" If your love for me requires that I hide parts of who I am, then you don't love me. Love is never a request for silence.”- Deray McKesson
There are few positions as precarious and conditional as being the exception to some else's prejudice. A lifetime teetering on the tightrope of respectability is one I wouldn't even wish on my enemies.
Don’t believe the lie that respect should be earned, no one should have to work for respect. That’s a cruel lie that we are told by people who want the power to bestow worthiness on a select few individuals, and it is a fallacy that I lost myself in.
Few things are as cruel as the concept of selective respect. I should know, I used to live for it. Tokenism is a fancier way to describe what that is like. All a token truly is is the recipient of a respect with terms and conditions. A love letter with stipulations in the fine print. This is not to say that I do not understand the allure of exceptionalism, there was a time when I embraced that borrowed crown. I once welcomed tokenism, thinking it was a way out of what my body means in this world. Like I'd somehow managed to escape the harsh lens through which Black womanhood is held under.
But, plot twist: you are just like them. You are them. Meaning you are disposable in their eyes. You too can be discarded at a moment’s notice the second you stop molding yourself to their desires for your existence. You are them. Meaning you are denied your God-given nuance far more often than anyone ought to be.
I’m not going to insinuate that this was a simple journey. Divesting from toxic ideology is a process one must actively engage in and fight for. It took some time but eventually I was able to shed the protective skin of internalized misogynoir in exchange for one of self-love and an openness to sisterhood.

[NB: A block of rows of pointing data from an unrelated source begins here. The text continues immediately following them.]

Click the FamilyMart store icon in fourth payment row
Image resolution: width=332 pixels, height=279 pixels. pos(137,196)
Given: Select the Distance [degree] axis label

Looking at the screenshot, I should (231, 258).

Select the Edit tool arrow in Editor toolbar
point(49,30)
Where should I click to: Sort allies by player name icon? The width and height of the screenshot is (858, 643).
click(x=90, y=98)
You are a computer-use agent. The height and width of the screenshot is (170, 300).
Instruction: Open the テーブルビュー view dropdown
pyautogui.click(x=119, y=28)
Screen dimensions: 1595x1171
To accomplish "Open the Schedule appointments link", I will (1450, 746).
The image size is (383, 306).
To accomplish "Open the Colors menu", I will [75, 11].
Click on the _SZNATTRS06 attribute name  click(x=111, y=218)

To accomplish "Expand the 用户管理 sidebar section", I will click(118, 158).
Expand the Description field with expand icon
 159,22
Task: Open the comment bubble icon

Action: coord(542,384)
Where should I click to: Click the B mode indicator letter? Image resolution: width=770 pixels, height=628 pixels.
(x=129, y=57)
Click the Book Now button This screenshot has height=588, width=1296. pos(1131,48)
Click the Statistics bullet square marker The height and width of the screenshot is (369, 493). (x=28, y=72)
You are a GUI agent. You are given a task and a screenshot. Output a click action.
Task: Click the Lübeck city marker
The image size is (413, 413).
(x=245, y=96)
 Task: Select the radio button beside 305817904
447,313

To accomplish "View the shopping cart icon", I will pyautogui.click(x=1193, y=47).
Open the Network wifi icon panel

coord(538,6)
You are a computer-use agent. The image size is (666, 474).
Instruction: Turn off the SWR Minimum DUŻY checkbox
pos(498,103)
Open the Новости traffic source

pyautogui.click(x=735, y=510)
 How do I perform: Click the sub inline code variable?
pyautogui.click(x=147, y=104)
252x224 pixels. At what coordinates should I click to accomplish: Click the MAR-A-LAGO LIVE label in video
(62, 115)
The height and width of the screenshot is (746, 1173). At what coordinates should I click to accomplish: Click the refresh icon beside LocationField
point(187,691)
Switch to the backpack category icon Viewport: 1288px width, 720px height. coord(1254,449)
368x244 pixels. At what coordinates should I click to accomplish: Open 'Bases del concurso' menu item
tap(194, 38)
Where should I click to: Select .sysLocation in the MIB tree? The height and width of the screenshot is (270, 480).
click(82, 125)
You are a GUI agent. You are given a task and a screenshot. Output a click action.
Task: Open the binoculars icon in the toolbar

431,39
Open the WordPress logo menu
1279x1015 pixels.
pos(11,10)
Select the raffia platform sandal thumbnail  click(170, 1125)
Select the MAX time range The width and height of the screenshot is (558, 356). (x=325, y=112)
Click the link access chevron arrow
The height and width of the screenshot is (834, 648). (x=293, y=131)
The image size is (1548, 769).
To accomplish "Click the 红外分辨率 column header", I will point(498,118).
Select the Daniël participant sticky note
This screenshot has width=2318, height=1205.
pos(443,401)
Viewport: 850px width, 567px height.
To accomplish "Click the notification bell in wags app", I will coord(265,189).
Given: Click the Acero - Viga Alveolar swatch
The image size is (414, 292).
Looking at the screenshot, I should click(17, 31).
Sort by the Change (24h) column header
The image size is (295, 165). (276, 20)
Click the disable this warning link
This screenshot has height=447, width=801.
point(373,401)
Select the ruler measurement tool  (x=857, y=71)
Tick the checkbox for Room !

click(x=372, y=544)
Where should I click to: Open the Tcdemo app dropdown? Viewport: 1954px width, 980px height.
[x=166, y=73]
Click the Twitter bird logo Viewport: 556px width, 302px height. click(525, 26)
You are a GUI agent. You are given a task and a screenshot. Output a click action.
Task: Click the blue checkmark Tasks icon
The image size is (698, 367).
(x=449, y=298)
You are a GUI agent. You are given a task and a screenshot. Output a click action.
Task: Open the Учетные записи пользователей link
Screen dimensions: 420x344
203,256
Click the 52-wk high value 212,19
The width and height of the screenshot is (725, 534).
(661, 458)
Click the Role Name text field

By doing this, I have allowed myself room to grow and live on my own terms, to embrace the very people who I share the most with.
Now, I know that I am not here to be palatable to anyone. And I refuse to ever live my life trying to be respectable again. It'll never be enough. I’ll never be enough. And I am done begging for a crown that will only weigh me down. There is much more freedom without it. Freedom to travel the expanse of black womanhood and locate myself in the vast tapestry of identity, under no gaze but my own.